Ligands containing multiple dipyridylamine units have strong coordination properties to form various novel supramolecular structures, thus they have attreacted extensive interest in the area of supramolecular and cooridination chemistry. In this thesis, a series of novel ligands containing multiple dipyridylamine units were designed and utilized as metal cation sensors and solid state luminescence of their coordination compounds are investigated.In Chapter 2, the ligands were synthetized by facile necleophilic reactions, Goldberg coupling reactions and Sonogashira coupling reactions.In Chapter 3, fluorescent sensors 1 and 2 were developed for Cu2+. Considering the excellent coordination ability of 2,2'-dipyridylamine (2,2'-DPA) and the strong fluorescence of anthracene (AN), one or two AN units were introduced to a 2,2'-DPA platform. Both of them exhibit strong emissions in solution with the quantum yields of 0.64 and 0.63, respectively. Upon sensing Cu2+, both of 1 and 2 show almost quantitative fluorescence quenching, showing good selectivity and sensitivity, with the detection limits of 3.89×10-7 and 6.41×10-1 M, respectively.In Chapter 4, a novel ligand bis(4,4'-dipyridylaminophenylene)butadiyne (L) were used to synthesize three coordination polymers, [Cd2L2Cl4]n·3nDMF·3nH2O(C1), [CdLBr2]n(C2) and [Cd6L3(SO4)6]n·4nMeCN (C3) by solvothermal method. Single-crystal X-ray diffraction analyses revealed that the free ligand may present two different conformations due to the flexibility of the butadiyne unit. In complexes C1 and C3, the ligand molecules are linked by metal atoms, affording 3D supramolecular structures.

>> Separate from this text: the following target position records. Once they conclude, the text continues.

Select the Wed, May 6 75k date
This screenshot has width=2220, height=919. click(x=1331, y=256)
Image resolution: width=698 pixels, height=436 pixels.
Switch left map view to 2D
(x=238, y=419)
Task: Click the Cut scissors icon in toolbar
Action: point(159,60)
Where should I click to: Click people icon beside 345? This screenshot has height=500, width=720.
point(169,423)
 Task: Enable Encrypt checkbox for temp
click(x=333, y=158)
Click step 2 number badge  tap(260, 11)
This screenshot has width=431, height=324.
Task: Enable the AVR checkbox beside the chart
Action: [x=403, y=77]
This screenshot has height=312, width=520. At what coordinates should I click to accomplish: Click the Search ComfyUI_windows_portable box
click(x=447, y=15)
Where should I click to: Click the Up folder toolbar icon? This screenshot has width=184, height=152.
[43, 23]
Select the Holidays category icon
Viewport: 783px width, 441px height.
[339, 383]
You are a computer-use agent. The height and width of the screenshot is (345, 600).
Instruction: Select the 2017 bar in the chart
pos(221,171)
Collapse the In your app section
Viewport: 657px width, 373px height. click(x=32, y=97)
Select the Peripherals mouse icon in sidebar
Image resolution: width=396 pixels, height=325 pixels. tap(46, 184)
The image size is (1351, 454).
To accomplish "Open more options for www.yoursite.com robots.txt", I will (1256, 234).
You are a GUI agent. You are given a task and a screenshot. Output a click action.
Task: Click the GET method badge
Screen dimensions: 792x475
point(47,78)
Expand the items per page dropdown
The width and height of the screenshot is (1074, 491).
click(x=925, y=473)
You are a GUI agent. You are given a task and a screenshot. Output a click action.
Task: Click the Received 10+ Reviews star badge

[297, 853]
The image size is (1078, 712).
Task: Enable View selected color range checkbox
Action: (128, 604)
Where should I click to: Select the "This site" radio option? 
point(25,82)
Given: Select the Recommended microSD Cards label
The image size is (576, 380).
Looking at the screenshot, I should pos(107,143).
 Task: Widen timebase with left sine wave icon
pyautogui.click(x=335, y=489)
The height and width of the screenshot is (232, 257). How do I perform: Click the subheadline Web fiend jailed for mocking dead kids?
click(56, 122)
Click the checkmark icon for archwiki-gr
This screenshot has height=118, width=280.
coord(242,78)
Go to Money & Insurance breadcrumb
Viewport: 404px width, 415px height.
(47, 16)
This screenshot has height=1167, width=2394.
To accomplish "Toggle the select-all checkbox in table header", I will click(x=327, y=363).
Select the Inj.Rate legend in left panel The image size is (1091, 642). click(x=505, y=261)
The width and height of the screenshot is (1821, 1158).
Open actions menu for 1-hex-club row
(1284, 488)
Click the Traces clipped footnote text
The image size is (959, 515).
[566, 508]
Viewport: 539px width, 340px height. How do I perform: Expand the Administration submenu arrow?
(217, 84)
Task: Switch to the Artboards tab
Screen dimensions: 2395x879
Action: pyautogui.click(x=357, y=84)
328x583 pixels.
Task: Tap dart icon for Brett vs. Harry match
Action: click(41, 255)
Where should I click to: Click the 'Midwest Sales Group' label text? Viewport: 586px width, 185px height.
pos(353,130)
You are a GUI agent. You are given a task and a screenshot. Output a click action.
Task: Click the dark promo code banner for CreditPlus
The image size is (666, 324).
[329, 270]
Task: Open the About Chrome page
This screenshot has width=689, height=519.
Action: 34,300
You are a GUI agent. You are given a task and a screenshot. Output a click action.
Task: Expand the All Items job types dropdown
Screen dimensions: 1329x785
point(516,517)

It is noteworthy that complex C3 contains interesting infinite{Cd6(SO4)6}∞chains. Complex C2 exhibits a 2D network structure. The solid state photoluminescence properties of the free ligand and all the complexes were investigated at room temperature. The emission maxima vary within the wavelength range of 420-515 nm. It can be expected that design and utilization of similar tetrapyridyl ligands with the diacetylene unit connected to the pyridine rings is a practical approach to extend the aromatic systems, and thus tune the fluorescence wavelength and intensity.